Wednesday, December 8, 2010


The similarity between the game of hockey and golf has often been made. The comparison is usually based on the relationship between the golf swing and hockey slap shot. The technical aspects of each motion has been the main reason many hockey players excel at driving the little white ball.

Back in 1967, a former NHL right winger was a member of the pro golf tour.

Bill Ezinicki broke into the NHL with the Toronto Maple Leafs in 1944-45. Nicknamed "Wild Bill", he earned a reputation as being a tough competitor. In one game, Ezinicki lost 4 teeth, but returned to score the winning goal. After retiring from hockey, he turned to his other sporting passion - golf.

Taking a peak into his time on the PGA tour, I came across his participation in the $104,500 Bing Crosby National Pro-Am Golf Tournament. The event was held at Pebble Beach in California. The 6,747 yard course (at that time) is considered one of the finest golfing locals in the world.

Ezinicki shot an opening round score of 72, but ran into weather related difficulties in the second round. Gale winds resulted in elevated scores, and Ezinicki shot 150 placing him in 78th position.

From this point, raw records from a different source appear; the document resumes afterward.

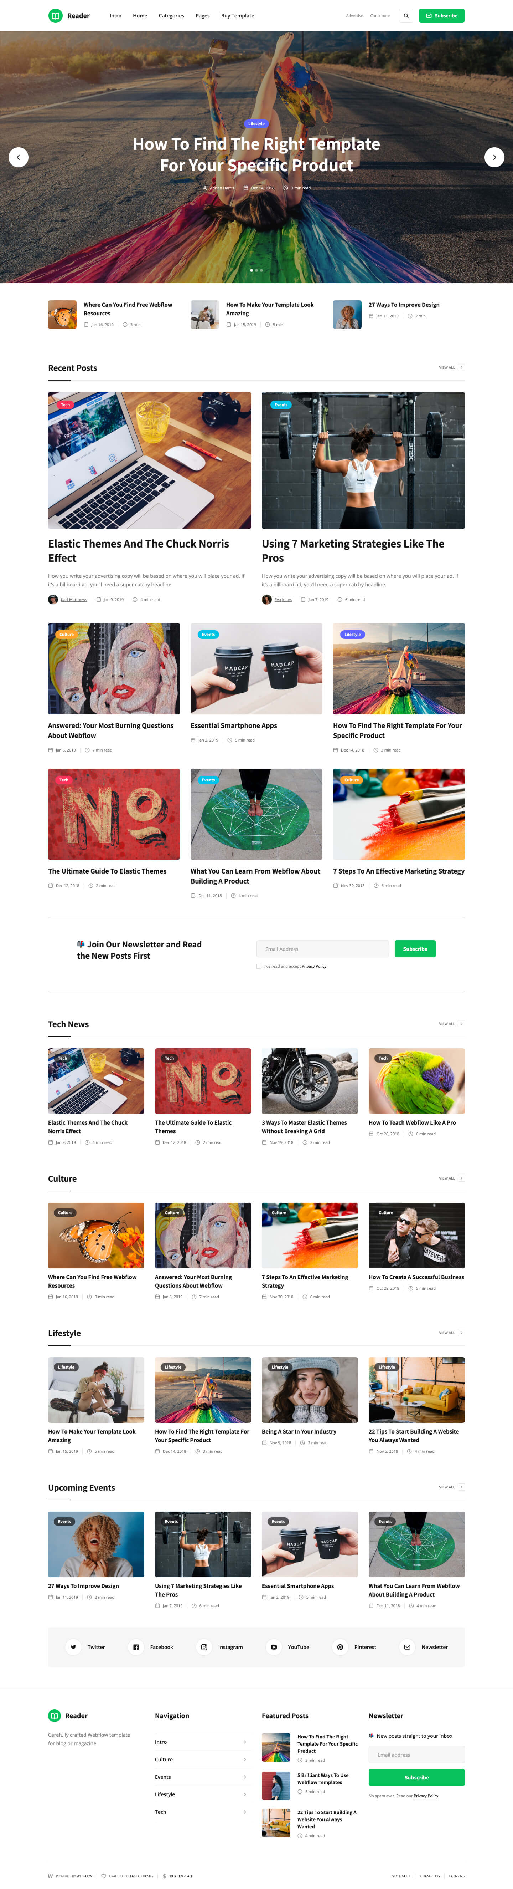This screenshot has height=1889, width=513.
Task: Open search with the magnifier icon
Action: point(406,15)

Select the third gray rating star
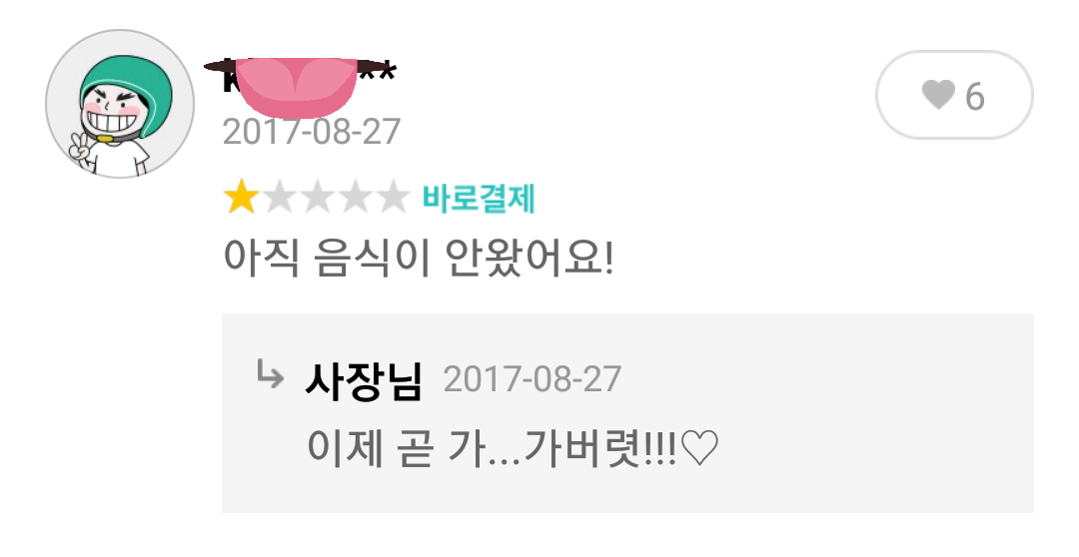(x=318, y=198)
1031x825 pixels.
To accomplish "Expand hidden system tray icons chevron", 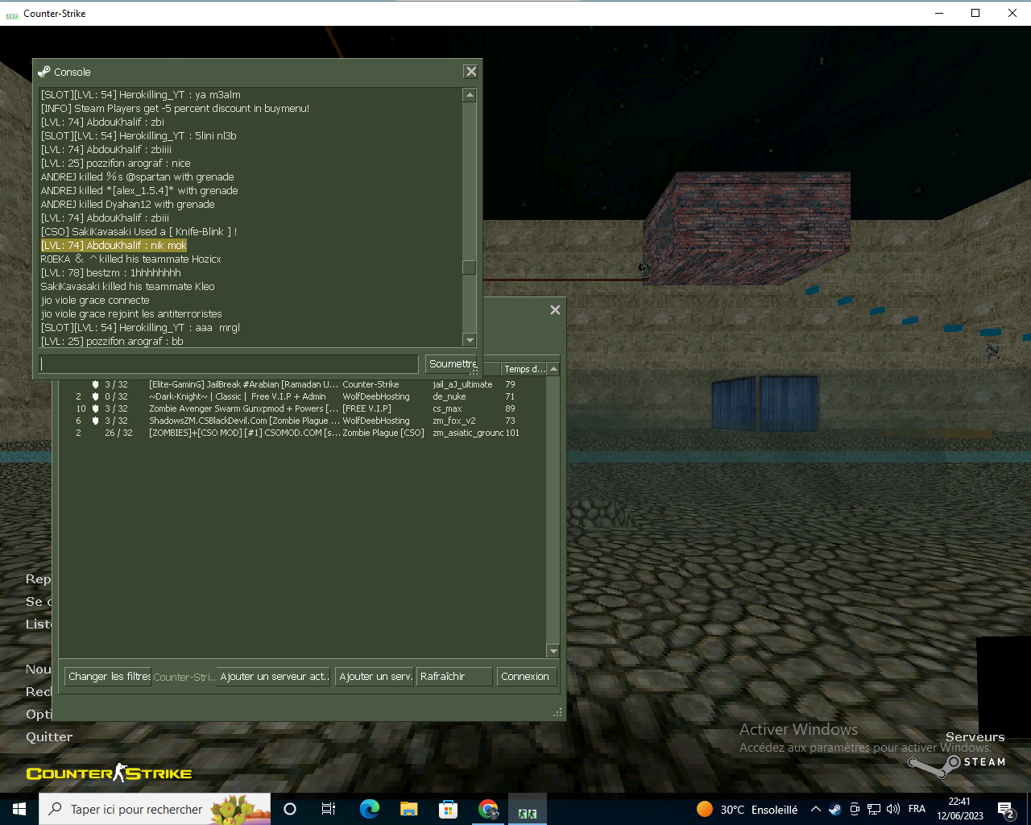I will tap(815, 809).
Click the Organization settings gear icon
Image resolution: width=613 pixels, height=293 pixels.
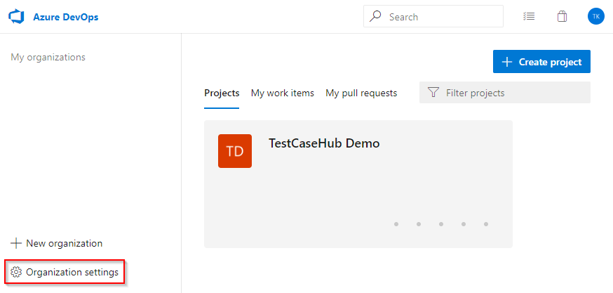17,272
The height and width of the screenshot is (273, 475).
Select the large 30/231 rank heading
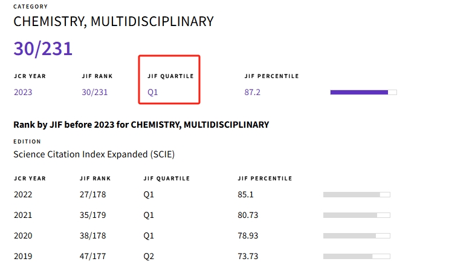tap(43, 50)
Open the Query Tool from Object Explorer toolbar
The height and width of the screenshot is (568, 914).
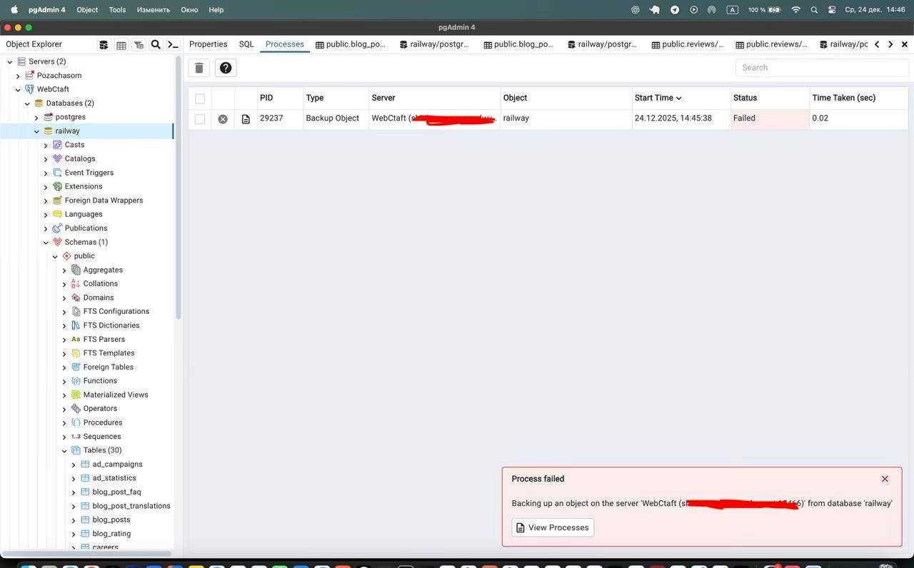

The tournament was won by Jack Nicklaus who recorded a 4-under par 72 hole total of 284. This was good enough for a 5 stroke advantage over Billy Casper. Ezinicki's final score was 302, putting him 18 shots off the lead. Fellow Canadian George Knudson finished in 20th place and collected $1,040.

For many years, Bill Ezinicki was the golf pro at a course in Bolton, Massachusetts. He won a number of State championships.

Hockey's best golfers from the Original Six era were on display at the 14th annual NHL Golf Tournament in June of 1968. The winner was Ken Girard (Tor 1956-60) who shot a 3-under par 68 to beat Andy Bathgate (NYR/Tor/Det/Pitt 1952-71) by 5 strokes.

The top 5 included Jim Morrison (Bos/Tor/Det/NYR/Pitt 1951-71), Dave Creighton (Bos/Tor/Chic/NYR/ 1948-60), Doug Favell (Phil/Tor/Col 1967-79), and Jack Stanfield (tied) (Chic 1965-66).

The leader in the 40 to 50 year old group was referee supervisor Frank Udvari who shot a 76. In second place was Hank Goldup (Tor/NYR 1939-46).

In the over 50 category the winner was Jack Shewchuk (Bos 1938-45) who registered a 77. He was followed by Turk Broda (Tor 1936-52) who fired an 80.